● Work instructions
Return exactly the span of lines in the following data that opens with the line containing "Open the Actions dropdown" and closes with the line containing "The image size is (1561, 774).". Include nothing else.

● Dataset extract
= = =

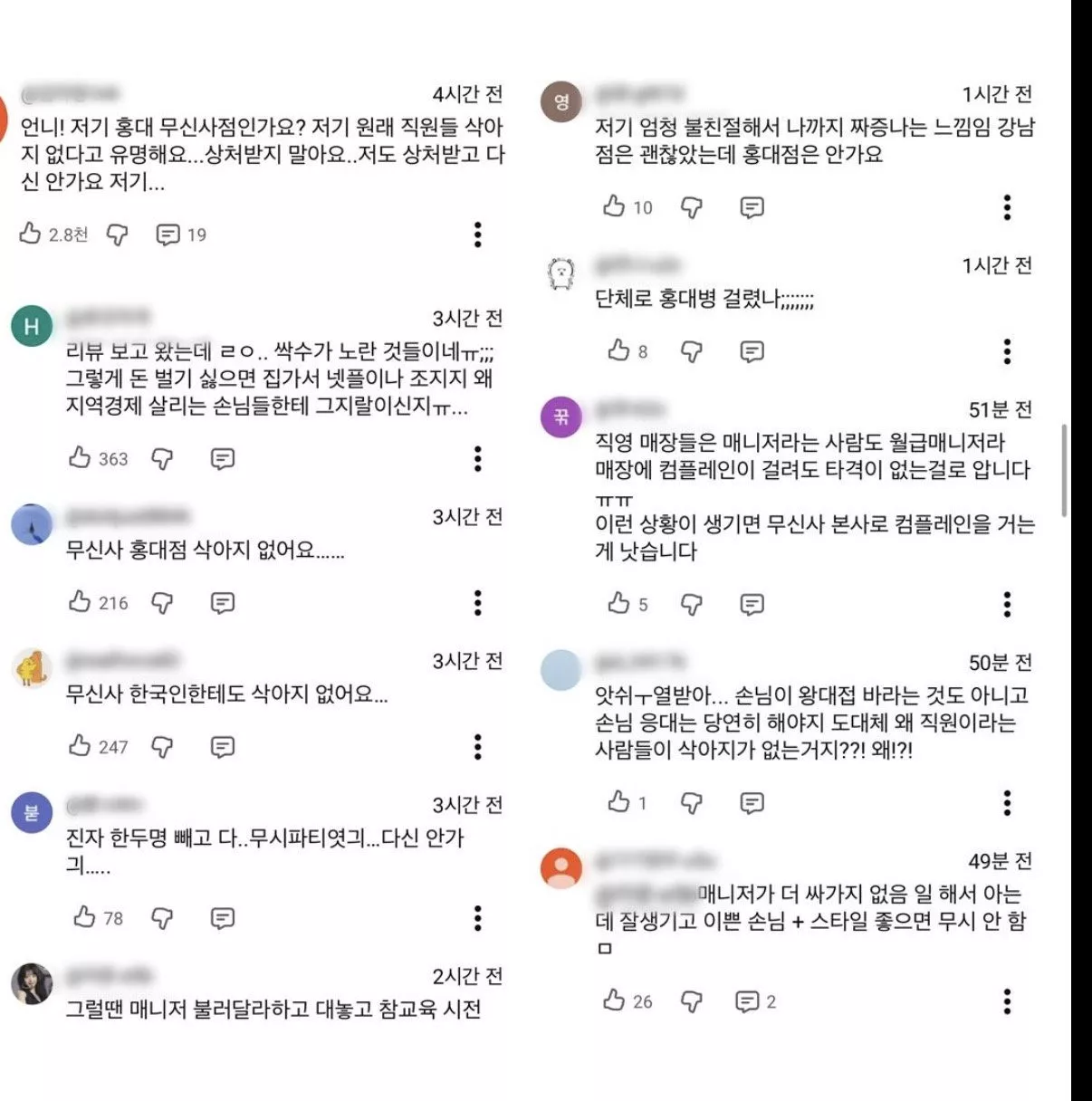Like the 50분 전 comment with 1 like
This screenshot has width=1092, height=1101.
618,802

= = =

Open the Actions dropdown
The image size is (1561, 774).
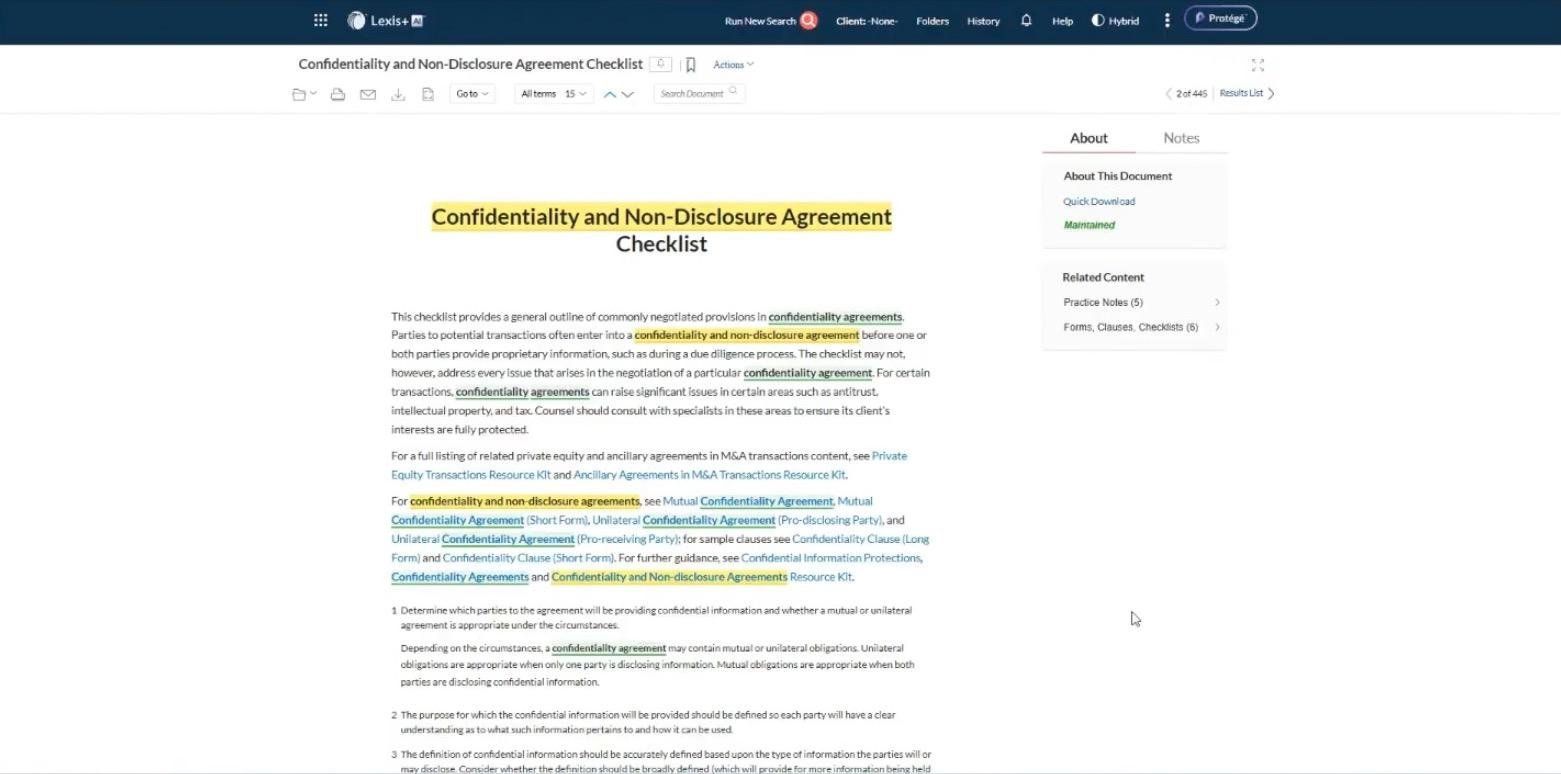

= = =

● Answer section
Open the Actions dropdown
The image size is (1561, 774).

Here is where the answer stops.